# [Source passage]
++++

You can use TKLBAM to do this.

  1. Backup the customized appliance on your account.
  2. Launch a new appliance on your customer's account.
  3. Reinitialize tklbam with your Hub account's API KEY, restore the backup and then reinitialize tklbam again with your customer's Hub API KEY. Like this:
    tklbam-init --force YOUR_APIKEY
    tklbam-restore YOUR_CUSTOMIZED_APPLIANCE_ID
    
    tklbam-init --force YOUR_CUSTOMERS_APIKEY
    tklbam-backup
    
Tim Collins's picture

Sounds like a breeze but I'm just not clear on what you're referring to as the customised appliance id?

Jeremy Davis's picture

As displayed in your backups section on the Hub - here.

Tim Collins's picture

Excuse me for asking more questions so I've got this clear. Do I register a new Turnkey account on behalf of the customer and then launch the new appliance? I actually want to end up keeping the existing appliance on my account and having a copy running under the customer account. Ultimately after further config further regional instances will be deployed.

Thanks.

Jeremy Davis's picture

Yes, to run the appliance under the customers own account, you will need to sign them up to the Hub (if they have an existing account, it can just be linked to a new Hub account for them, no need to make a new AWS account).

This process won't affect the instance running under your account. But be aware that if you do further work on your instance and repeat this process, you will need to tweak TKLBAM so as not to overwrite their data.

I would run (and test) a TKLBAM backup of your customer's instance first. That way you can revert to their instance as it was if something goes wrong when overwriting their instance with your new development TKLBAM backup.

By default the TKLBAM migration will overwrite (at least some of) their data. You should be able to tweak TKLBAM to not overwrite specific data though (but I'd do a backup of their data anyway, just in case). Have a look at the TKLBAM docs for how to tweak it for your usage scenario.

Tim Collins's picture

OK did all that and er something did go wrong because the new customer instance won't mount now. In hindsight I should have done a S3 backup in AWS too. How do I now reinitialise the original LAMP image so I can try again. Console log pasted below... any idea what went wrong? Does it make a difference coming  from a micro to a medium instance?

Begin: Running /scripts/init-bottom ...

Done.

mount: special device /mnt/tmp does not exist

mountall: mount /tmp [272] terminated with status 32

mountall: Filesystem could not be mounted: /tmp

Thanks again for the help.

Jeremy Davis's picture

If there's no data in the customer instance then easiest way would be just destroy the customer instance and repeat steps 2 & 3 in Liraz's post above.

I'm not sure but the issue may be a regression introduced by a recent update to TKLBAM. Try making the directory that it complains about ie mkdir /mnt/tmp prior to restoring your backup.

Micro instances are EBS backed only, Small & Med ones are S3 backed by default. It shouldn't make any difference AFAIK.

Alon Swartz's picture

As Jeremy mentioned, it seems there is an issue with a tweak made a couple of days ago which automatically mounts /tmp to /mnt/tmp to take advantage of the ephemeral storage.

++++

# [Records provided]
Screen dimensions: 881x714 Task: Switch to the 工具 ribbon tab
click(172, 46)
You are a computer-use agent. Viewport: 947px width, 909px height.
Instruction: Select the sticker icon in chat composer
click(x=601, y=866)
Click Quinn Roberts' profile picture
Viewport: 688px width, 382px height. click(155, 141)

++++

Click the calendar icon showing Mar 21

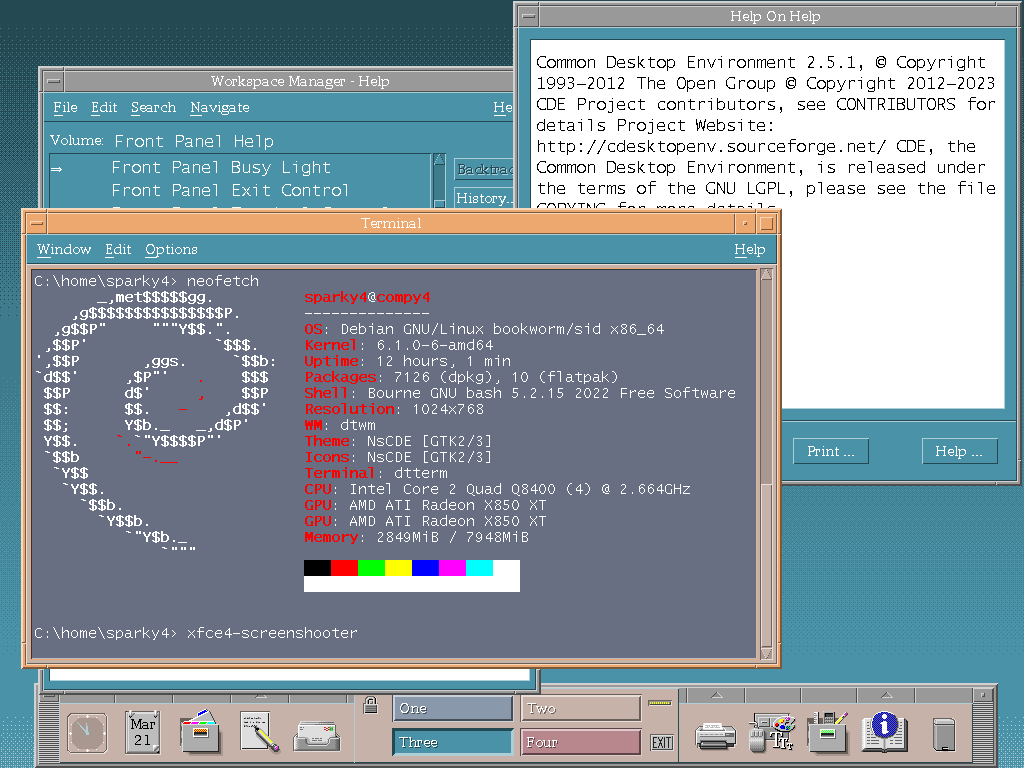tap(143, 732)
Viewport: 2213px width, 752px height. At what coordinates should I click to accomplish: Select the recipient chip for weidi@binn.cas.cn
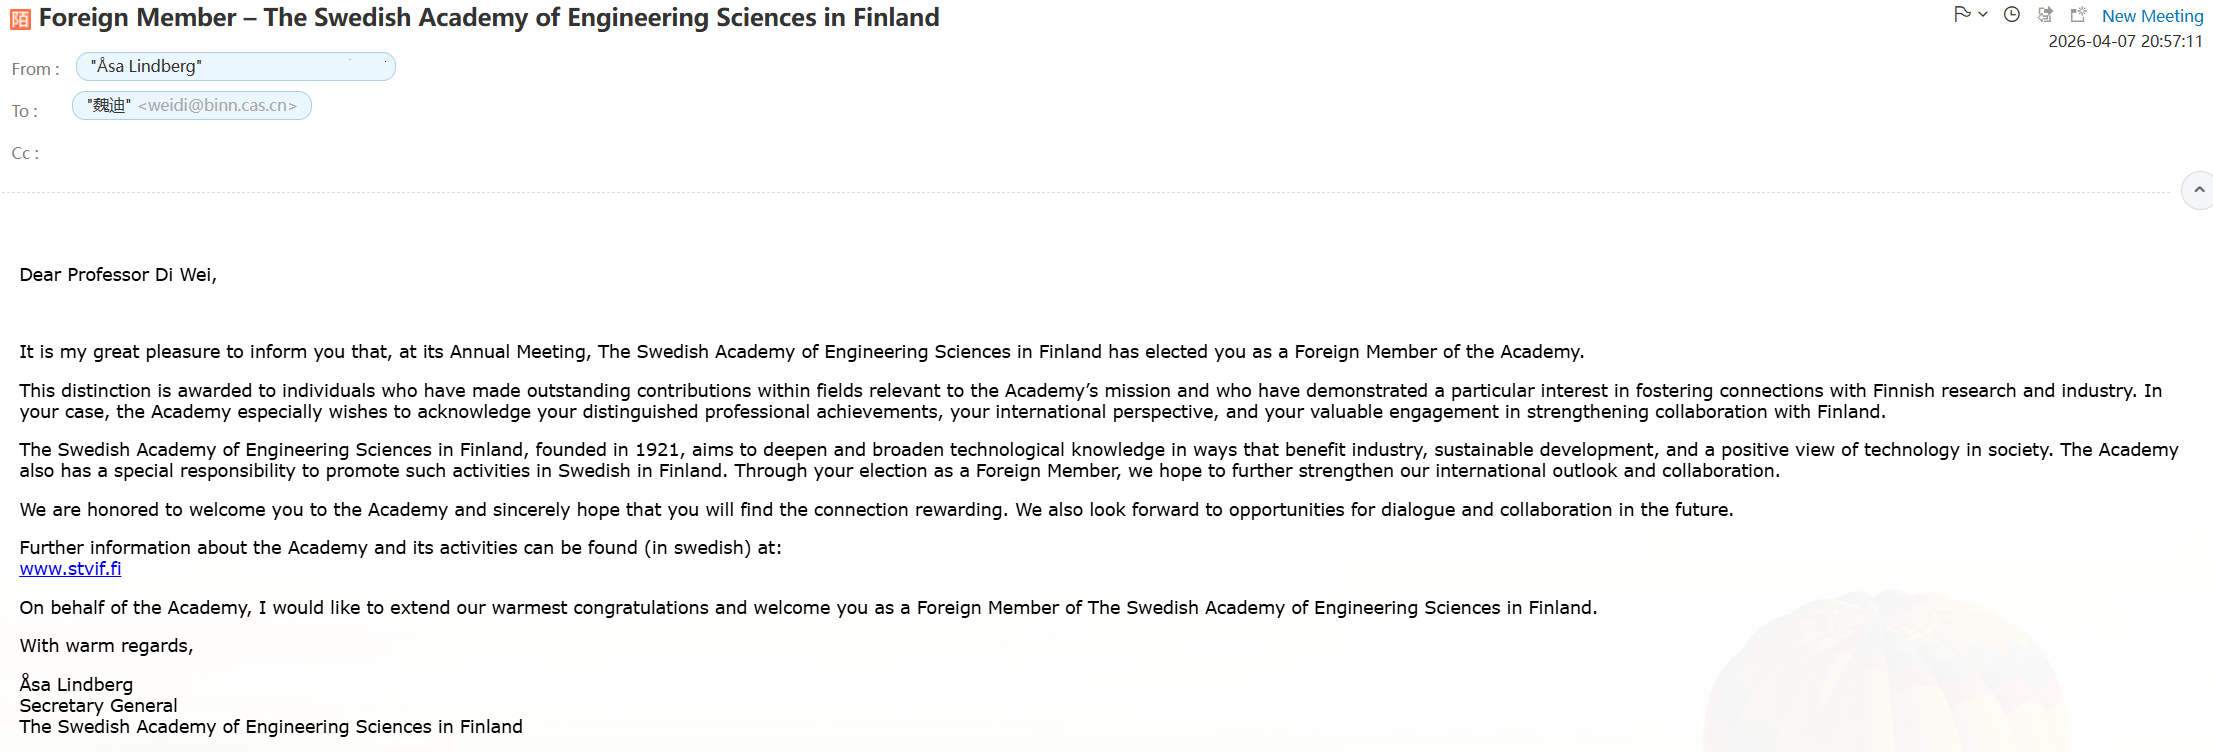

++++

# [Prompt]
In the TKLBAM discussion thread, which instance sizes are described as S3 backed by default?

# [Task result]
Small and medium instances.